[INFORMATION SUPPLIED — start]
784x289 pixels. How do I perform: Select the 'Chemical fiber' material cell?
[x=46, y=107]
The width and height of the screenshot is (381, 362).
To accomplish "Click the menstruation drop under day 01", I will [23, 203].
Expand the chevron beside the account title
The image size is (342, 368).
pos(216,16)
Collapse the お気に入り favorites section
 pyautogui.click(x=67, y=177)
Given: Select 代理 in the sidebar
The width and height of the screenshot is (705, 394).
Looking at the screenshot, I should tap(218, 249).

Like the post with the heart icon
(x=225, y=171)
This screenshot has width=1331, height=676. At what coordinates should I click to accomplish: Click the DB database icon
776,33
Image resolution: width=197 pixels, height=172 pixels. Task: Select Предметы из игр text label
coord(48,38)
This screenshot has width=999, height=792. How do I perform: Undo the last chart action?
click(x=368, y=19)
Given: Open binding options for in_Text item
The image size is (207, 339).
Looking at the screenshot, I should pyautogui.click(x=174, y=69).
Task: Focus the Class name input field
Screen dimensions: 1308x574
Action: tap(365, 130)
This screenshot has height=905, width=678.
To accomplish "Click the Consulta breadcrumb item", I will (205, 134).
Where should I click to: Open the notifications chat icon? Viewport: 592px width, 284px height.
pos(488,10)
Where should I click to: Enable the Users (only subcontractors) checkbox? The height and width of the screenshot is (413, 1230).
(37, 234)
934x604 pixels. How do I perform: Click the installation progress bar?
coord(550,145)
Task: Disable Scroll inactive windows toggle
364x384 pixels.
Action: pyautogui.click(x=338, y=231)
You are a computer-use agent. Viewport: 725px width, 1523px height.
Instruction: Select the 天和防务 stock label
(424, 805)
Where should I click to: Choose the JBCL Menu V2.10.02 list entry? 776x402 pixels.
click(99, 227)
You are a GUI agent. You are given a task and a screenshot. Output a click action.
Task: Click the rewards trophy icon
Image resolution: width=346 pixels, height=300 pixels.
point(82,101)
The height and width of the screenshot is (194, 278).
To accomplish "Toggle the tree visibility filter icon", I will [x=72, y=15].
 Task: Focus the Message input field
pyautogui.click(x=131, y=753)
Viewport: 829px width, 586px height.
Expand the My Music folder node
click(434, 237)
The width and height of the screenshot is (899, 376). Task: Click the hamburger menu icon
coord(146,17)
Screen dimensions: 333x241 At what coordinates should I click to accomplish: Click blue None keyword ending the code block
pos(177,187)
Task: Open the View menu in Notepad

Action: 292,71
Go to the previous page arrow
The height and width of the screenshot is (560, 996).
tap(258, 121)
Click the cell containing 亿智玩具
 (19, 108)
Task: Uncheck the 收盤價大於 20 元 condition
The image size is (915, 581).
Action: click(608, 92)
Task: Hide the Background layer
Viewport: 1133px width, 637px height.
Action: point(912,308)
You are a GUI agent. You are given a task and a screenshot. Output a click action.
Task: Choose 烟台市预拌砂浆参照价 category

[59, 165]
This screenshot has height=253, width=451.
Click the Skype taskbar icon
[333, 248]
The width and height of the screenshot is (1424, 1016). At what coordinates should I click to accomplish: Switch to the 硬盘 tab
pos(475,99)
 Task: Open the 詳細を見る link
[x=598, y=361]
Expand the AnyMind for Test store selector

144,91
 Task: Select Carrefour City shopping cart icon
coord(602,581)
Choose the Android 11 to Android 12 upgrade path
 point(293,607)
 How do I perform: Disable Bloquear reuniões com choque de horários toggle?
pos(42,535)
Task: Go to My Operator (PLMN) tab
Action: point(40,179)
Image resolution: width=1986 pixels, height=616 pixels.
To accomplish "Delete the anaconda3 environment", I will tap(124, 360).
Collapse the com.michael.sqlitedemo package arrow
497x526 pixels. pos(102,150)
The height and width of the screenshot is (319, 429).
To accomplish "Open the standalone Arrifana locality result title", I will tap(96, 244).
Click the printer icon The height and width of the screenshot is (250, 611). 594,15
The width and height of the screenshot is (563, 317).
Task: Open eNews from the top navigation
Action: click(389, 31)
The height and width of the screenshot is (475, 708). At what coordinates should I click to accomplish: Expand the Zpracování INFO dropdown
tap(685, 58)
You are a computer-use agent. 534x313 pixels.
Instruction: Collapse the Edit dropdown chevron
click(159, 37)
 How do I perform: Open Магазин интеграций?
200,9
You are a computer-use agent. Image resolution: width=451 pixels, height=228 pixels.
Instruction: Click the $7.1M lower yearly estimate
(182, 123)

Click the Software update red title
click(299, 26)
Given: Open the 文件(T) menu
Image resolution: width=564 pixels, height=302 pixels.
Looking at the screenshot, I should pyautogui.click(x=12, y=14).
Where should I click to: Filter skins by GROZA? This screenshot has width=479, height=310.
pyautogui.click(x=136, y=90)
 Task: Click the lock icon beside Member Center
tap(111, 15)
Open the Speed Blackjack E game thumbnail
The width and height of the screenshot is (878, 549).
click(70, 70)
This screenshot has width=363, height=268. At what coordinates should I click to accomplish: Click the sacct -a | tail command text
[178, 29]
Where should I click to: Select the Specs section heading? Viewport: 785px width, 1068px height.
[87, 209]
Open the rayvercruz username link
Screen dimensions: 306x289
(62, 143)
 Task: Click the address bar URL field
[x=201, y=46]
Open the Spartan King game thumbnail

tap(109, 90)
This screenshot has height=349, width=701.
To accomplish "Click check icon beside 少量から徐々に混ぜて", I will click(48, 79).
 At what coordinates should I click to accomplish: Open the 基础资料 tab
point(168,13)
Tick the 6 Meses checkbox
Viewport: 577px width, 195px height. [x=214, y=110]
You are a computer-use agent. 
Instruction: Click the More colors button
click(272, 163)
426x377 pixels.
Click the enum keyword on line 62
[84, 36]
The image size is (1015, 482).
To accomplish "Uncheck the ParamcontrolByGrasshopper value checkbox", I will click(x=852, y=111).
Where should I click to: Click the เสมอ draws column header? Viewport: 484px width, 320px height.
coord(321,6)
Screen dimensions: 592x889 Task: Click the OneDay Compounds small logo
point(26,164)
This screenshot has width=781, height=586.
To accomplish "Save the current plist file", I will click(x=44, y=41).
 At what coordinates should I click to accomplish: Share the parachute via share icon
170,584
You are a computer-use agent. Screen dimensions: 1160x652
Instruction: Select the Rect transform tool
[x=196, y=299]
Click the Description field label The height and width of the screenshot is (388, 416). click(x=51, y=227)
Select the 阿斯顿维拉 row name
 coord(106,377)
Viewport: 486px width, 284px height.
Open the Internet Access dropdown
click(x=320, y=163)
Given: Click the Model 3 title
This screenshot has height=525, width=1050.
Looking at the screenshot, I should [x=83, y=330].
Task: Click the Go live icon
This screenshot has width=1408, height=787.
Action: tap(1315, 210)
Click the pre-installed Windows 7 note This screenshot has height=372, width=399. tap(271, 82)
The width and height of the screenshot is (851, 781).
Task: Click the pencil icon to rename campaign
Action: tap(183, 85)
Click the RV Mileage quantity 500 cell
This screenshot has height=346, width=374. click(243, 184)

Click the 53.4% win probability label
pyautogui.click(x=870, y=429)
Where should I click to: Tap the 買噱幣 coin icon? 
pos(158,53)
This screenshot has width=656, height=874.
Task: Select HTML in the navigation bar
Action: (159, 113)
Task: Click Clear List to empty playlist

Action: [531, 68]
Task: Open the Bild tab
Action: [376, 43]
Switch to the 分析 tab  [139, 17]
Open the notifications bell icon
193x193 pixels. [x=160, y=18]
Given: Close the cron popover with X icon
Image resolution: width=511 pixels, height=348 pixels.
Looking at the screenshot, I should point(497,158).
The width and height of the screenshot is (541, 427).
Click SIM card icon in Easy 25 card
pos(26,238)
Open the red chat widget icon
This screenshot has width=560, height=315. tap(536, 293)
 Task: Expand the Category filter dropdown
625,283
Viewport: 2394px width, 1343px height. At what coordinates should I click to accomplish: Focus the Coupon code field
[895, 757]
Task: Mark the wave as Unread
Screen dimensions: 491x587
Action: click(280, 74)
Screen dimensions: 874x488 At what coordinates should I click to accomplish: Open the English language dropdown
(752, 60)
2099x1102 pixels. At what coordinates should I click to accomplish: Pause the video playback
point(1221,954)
[INFORMATION SUPPLIED — finish]
## PROBLEM TO SOLVE
Using only the listing above, restate exactly the lines from the line containing "Choose the Android" through the line containing "The height and width of the screenshot is (319, 429).", both included.

## SOLUTION FOR THIS TASK
Choose the Android 11 to Android 12 upgrade path
 point(293,607)
 How do I perform: Disable Bloquear reuniões com choque de horários toggle?
pos(42,535)
Task: Go to My Operator (PLMN) tab
Action: point(40,179)
Image resolution: width=1986 pixels, height=616 pixels.
To accomplish "Delete the anaconda3 environment", I will tap(124, 360).
Collapse the com.michael.sqlitedemo package arrow
497x526 pixels. pos(102,150)
The height and width of the screenshot is (319, 429).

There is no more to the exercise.